I walk through the various security checkpoints to my work area. There’s a door with two-factor authentication, and a couple more where I have to swipe my badge. The floor height varies oddly moving between the concrete slab of the main office, and the raised floor of the area where I work.
Once inside, I stumble to my eighth of a cube. No, I’m not joking. I have an eighth of a cube. At some point, someone had decided that a “pod” configuration would be most productive. There are four main pods. I’m in the one farthest from the doors. Getting to the work area involves manuvering around people who haven’t even gotten promoted to an eighth of a cube; there’s no direct walkway to Myspace.
I hang my cane on the wall of the cube, and sit down to wait for my two PCs to boot. Next, I check the email accounts I can. Very rarely is there anything really of interest. Since they still haven’t gotten me full access to the tools I need to do my job, I try to look around to see if there’s anything, that would be shown in those tools, for me to fix.
At some point, I make the trek down the hall for my first of many trips to the bathroom.
It’s cold in there, the result of past electronic practice. (If you check most electronic components, the optimal temperature for operation is normally a few degrees warmer than where the overbuilding mastars keep server rooms. 73-78F doesn’t mean it’ll last any longer at 65. Seriously, y’all.) One bright side about the cold is that it does help keep me awake a bit amidst the drone of fans.

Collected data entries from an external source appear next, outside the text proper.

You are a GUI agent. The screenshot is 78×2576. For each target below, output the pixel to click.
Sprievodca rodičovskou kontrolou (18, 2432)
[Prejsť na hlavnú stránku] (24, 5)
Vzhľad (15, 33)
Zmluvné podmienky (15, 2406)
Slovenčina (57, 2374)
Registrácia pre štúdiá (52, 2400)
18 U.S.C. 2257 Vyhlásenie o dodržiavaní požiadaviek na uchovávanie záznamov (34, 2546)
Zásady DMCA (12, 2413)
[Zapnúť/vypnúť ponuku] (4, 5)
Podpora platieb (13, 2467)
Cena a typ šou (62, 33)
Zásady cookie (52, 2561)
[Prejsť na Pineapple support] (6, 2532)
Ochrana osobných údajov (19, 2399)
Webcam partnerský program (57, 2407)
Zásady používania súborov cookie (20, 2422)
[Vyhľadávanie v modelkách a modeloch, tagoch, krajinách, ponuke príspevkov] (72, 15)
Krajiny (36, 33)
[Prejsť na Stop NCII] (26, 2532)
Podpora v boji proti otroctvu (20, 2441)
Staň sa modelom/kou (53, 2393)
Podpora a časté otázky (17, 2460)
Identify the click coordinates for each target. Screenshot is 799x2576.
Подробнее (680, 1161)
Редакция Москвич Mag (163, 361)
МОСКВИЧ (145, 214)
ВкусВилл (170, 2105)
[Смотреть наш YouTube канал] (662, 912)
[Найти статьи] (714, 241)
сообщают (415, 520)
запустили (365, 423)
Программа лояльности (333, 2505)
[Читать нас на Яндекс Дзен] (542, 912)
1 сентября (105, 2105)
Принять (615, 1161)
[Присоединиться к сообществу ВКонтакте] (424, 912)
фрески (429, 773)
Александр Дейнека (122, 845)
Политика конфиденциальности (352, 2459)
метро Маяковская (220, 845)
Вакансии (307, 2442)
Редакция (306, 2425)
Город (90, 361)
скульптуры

Many days, though, I’ll have a cup of coffee to try to keep me awake and warm.
Because I have no way to leave the office, I don’t take a lunch. I snack at my eight of a cube. I worry about drinking too much liquid, or eating something that’d mess with my intestines. (Not that my MS drugs help any with those to begin with….) There’s a small bathroom inside the area, but I normally don’t use that one, because the one stall is often occupied.
I get through the day trying to not be hung up on what’s being done wrong. Yes, there’s many things that fall into that category. Hey, they’ve worked since 1996, so that must be the way to do them. Uh, actually not.
I languish away until whoever’s able to give me a ride is ready to leave, finally. Normally, since they’ve been able to leave at some point during the day, this is somewhere around 1530. If nobody’s able to give me a ride, I now try to see who in my family can come to pick me up. Getting a taxi there has been like Tony Romo with a game on the line. If I was allowed to have my cellphone, it’d be easier. But, that’s not allowed, and hasn’t been for years. “Just lock it in your car.” Uh, I don’t drive, y’all. “I don’t have to make accommodations for you!” Uh, yeah, you do, actually.
But they’ve shown unwillingness to do anything to accommodate me, really. This job sort of pays out bills. I’m trying to do good work, but my way of considering things is completely lost on folks. It’s fine; it’ll be over sooner rather than later.